**EXERCISE BRIEF:**
In how many lines of the records does the string "computer" appear? State only the number.
BEGIN DATA TO USE
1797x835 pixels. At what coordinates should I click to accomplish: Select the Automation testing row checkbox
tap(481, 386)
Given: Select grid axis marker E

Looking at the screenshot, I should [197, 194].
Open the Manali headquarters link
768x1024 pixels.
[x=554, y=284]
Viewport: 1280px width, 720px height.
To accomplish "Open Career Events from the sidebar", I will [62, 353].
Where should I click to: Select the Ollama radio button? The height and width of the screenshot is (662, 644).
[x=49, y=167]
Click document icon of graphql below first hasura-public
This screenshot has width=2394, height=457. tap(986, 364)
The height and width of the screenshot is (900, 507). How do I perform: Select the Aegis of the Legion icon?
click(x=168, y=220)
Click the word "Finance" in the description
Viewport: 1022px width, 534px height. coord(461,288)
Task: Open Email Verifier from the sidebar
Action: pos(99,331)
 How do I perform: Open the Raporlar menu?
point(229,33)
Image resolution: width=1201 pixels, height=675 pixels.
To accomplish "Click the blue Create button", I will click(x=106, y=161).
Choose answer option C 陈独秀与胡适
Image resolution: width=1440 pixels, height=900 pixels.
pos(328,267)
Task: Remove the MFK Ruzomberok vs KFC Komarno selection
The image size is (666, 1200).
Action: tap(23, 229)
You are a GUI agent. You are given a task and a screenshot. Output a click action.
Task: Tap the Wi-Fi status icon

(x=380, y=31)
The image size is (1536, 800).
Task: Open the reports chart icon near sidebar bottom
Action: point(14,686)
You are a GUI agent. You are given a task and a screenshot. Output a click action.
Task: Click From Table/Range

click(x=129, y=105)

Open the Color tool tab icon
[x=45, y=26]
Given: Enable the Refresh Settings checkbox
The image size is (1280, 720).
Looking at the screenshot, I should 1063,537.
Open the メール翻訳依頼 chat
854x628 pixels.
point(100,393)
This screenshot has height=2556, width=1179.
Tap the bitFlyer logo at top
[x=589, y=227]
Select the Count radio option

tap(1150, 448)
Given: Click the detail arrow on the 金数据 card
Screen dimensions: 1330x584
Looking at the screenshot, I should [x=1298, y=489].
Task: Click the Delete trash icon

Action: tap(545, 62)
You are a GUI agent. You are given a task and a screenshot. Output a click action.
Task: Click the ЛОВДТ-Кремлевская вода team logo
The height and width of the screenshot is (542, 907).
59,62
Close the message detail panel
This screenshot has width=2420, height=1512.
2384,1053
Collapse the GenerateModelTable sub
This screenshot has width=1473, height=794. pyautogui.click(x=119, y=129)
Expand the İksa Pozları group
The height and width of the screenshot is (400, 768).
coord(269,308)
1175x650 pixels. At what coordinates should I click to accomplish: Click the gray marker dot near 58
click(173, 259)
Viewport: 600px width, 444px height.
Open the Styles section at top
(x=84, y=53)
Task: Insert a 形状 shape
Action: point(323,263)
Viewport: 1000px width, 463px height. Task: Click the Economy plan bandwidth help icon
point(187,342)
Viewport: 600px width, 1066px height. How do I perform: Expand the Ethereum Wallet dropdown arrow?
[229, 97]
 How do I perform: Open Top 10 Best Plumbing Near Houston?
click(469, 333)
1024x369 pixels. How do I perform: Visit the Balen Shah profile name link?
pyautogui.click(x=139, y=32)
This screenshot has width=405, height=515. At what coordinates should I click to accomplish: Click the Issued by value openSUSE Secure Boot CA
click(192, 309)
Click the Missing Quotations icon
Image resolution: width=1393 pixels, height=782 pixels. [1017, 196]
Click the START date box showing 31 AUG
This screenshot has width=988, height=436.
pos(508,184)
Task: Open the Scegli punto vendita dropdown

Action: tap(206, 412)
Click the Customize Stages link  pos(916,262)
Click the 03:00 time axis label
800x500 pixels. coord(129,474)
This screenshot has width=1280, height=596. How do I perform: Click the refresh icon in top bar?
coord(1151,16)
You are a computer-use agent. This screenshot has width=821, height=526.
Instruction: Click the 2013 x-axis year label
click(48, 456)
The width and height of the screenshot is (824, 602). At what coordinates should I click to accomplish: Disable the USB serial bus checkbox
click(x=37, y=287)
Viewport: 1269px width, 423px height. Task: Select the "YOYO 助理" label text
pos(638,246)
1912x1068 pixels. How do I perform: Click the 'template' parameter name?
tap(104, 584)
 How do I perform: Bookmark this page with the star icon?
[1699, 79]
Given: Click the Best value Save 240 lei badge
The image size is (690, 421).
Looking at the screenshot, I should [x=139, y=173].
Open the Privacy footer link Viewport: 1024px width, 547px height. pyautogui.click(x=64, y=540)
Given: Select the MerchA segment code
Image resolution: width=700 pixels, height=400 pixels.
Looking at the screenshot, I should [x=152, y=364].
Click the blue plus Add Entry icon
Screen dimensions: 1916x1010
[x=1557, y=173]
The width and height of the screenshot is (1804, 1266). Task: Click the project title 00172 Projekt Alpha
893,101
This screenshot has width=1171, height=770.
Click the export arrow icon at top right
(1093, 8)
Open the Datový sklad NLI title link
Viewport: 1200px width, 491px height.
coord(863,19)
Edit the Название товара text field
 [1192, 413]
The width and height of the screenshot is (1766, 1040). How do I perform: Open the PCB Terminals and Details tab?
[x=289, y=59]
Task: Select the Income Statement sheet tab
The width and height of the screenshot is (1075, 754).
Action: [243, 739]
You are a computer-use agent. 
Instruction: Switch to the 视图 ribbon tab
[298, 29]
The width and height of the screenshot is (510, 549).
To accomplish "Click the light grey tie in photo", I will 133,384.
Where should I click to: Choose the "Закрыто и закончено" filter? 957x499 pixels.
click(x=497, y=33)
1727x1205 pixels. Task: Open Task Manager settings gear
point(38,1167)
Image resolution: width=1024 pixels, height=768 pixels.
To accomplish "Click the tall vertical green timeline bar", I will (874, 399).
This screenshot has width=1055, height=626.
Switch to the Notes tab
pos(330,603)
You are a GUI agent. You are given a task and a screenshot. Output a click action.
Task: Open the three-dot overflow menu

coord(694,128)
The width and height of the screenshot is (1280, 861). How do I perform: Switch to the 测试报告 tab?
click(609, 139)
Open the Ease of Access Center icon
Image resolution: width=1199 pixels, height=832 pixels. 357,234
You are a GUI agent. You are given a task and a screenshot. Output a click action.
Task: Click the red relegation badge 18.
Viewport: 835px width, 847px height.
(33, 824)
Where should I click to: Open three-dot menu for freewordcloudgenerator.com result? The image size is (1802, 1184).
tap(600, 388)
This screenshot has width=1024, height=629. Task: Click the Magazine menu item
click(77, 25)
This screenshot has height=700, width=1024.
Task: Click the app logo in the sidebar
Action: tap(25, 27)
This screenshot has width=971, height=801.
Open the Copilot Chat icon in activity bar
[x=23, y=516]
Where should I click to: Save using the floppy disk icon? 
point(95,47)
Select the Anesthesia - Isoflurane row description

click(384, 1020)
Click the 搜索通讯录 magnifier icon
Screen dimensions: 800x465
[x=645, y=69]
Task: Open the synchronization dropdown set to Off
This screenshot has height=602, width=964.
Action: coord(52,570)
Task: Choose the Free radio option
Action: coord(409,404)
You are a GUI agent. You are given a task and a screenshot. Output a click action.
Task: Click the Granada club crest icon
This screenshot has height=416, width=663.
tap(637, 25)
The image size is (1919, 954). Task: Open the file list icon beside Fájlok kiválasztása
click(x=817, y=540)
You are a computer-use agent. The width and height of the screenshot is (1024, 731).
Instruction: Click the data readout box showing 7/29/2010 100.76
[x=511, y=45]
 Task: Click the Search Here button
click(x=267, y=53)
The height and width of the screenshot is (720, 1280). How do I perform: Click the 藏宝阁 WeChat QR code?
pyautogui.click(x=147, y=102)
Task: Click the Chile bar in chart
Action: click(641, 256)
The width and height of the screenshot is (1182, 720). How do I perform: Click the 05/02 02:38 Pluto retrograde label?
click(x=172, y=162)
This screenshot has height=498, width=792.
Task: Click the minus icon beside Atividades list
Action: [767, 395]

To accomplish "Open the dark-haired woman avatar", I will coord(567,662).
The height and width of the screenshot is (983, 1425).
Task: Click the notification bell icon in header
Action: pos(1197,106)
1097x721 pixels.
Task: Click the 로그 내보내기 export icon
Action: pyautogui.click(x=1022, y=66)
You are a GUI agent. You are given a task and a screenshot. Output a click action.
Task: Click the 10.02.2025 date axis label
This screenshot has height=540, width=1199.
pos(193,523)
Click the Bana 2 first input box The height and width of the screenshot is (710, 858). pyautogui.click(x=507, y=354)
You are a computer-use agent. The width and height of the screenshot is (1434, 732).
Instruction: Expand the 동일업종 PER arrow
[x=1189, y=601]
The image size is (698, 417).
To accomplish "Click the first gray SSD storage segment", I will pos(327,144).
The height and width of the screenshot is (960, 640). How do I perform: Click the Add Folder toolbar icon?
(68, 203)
END DATA TO USE
**TASK SOLUTION:**
4